Suco de maçã é essencial no cardápio - Foto: reprodução/Bazaar
Suco de maçã é essencial no cardápio – Foto: reprodução/Bazaar

Com depoimento de Camila Garcia

Há exatamente um ano, testei pela primeira vez um detox ayurvédico, relatado na edição de dezembro do ano passado de Bazaar. Desta vez, a proposta era fazer uma limpeza do fígado e da vesícula. Sentindo que meu corpo já pedia um novo “reset”, aceitei o desafio.

“O objetivo desse detox é a prevenção de doenças e manutenção da saúde”, me explica Kinha Del Mar, terapeuta ayurvédica do N.O.S. Detox. Kinha combina as teorias indianas com as do médico alemão Max Gerson, do Gerson Institute, que trabalha basicamente com pacientes que sofrem de câncer. “A ideia é tirar o excesso de toxinas do corpo para fazer com que os órgãos funcionem com o máximo de inteligência que o corpo tem. Segundo o dr. Gerson, o fígado é o órgão mais importante no processo de desintoxicação e recuperação de doenças.”

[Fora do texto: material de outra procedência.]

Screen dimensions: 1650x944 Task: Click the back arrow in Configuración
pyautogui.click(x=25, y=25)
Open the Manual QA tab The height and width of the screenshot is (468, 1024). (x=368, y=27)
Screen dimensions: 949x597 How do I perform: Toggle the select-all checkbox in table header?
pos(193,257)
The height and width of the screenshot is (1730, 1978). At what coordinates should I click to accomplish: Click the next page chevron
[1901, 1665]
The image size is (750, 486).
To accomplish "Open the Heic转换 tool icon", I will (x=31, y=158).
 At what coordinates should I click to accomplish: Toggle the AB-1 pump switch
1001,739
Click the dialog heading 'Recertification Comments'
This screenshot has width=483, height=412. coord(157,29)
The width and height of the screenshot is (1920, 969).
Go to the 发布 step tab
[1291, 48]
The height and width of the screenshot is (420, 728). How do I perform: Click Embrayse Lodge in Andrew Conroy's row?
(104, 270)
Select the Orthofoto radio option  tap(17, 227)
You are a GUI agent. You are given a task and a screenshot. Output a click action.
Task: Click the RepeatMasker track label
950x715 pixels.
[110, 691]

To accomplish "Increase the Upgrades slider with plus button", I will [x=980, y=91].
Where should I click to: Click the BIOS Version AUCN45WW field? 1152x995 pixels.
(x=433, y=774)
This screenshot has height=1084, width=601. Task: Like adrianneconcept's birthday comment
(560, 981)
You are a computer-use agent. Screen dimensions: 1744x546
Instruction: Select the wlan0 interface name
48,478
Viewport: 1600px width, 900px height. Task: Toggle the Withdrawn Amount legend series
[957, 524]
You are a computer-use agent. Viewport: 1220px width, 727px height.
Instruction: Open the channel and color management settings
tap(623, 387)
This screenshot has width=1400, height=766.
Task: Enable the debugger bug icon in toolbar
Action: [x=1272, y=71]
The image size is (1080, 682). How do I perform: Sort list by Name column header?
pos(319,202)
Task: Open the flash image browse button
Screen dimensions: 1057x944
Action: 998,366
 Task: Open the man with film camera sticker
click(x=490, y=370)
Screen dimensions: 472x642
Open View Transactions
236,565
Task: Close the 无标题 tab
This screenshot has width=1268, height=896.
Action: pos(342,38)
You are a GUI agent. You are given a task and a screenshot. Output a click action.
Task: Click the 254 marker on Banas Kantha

Para a medicina ayurvédica, o fígado é ainda considerado a sede da raiva e do elemento fogo, portanto, a limpeza não só traria um benefício físico como também mental.

A preparação começa cinco dias antes. Carnes, glúten, laticínios, bebidas alcoólicas e industrializados em geral são cortados do cardápio. Recebo a orientação de tomar um litro de suco de maçã por dia. A explicação é que o ácido málico do suco ajuda a amolecer os cálculos que vão sair da vesícula e do fígado pelo canal biliar. Um dia antes do “dia D” devo fazer jejum a partir das duas da tarde, logo após o almoço.

Às 18h, tomo a primeira de quatro doses de sal amargo (uma espécie de laxante) misturado com água para abrir os dutos biliares. Para amenizar o gosto que trava na boca, misturo algumas gotas de limão. Duas horas depois, o segundo shot. A fome começa a apertar. Tento ficar tranquila até as 22h, quando devo tomar 125 ml de um bom azeite de oliva – capriche na escolha, porque, acredite, isso faz toda a diferença na hora de ingerir o que parece ser um molho de salada – batidos com um grapefruit. Apesar da consistência estranha, tomo sem maiores dificuldades o tal líquido. “A vesícula tem que produzir muita bílis para que o fígado processe todo esse óleo. Isso ajuda a empurrar os cálculos, que são toxinas e gorduras sedimentadas”, explica Kinha.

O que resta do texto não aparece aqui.